Exercise requirements:
Please present the data as a Markdown table with the columns Row and Line. Start at the line containing "Return Home (642, 652)", end at the last line of the data, and leave out any blank lines.

--------------------

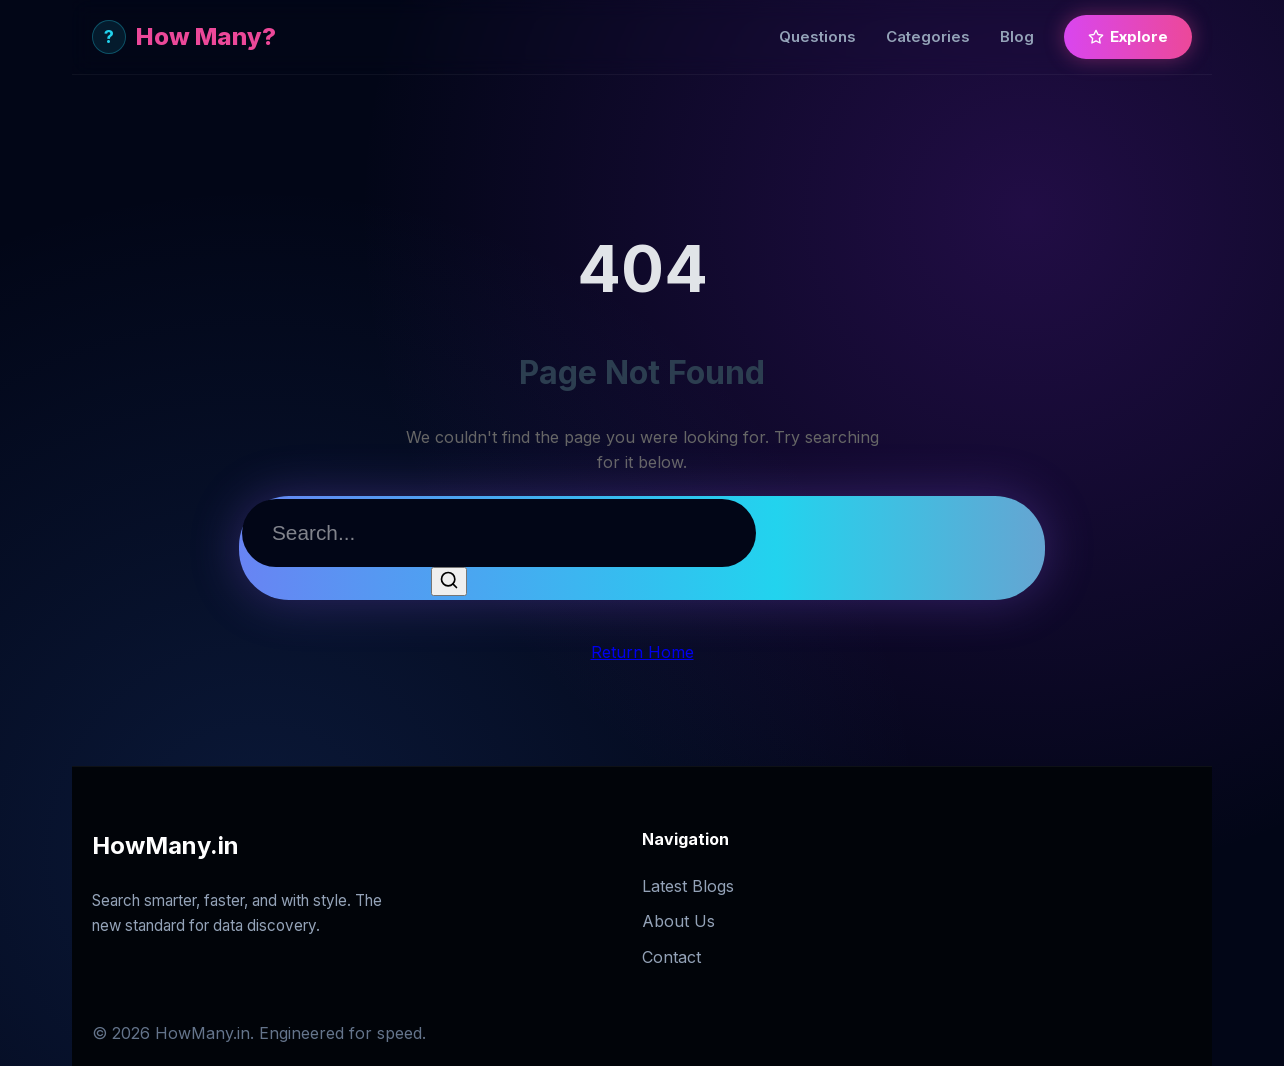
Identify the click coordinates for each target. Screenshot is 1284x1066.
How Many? (184, 37)
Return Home (642, 652)
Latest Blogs (688, 886)
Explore (1128, 36)
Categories (928, 36)
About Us (678, 921)
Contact (671, 957)
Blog (1017, 36)
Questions (817, 36)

--------------------

Correct response:
| Row | Line |
|---|---|
| 1 | Return Home (642, 652) |
| 2 | Latest Blogs (688, 886) |
| 3 | Explore (1128, 36) |
| 4 | Categories (928, 36) |
| 5 | About Us (678, 921) |
| 6 | Contact (671, 957) |
| 7 | Blog (1017, 36) |
| 8 | Questions (817, 36) |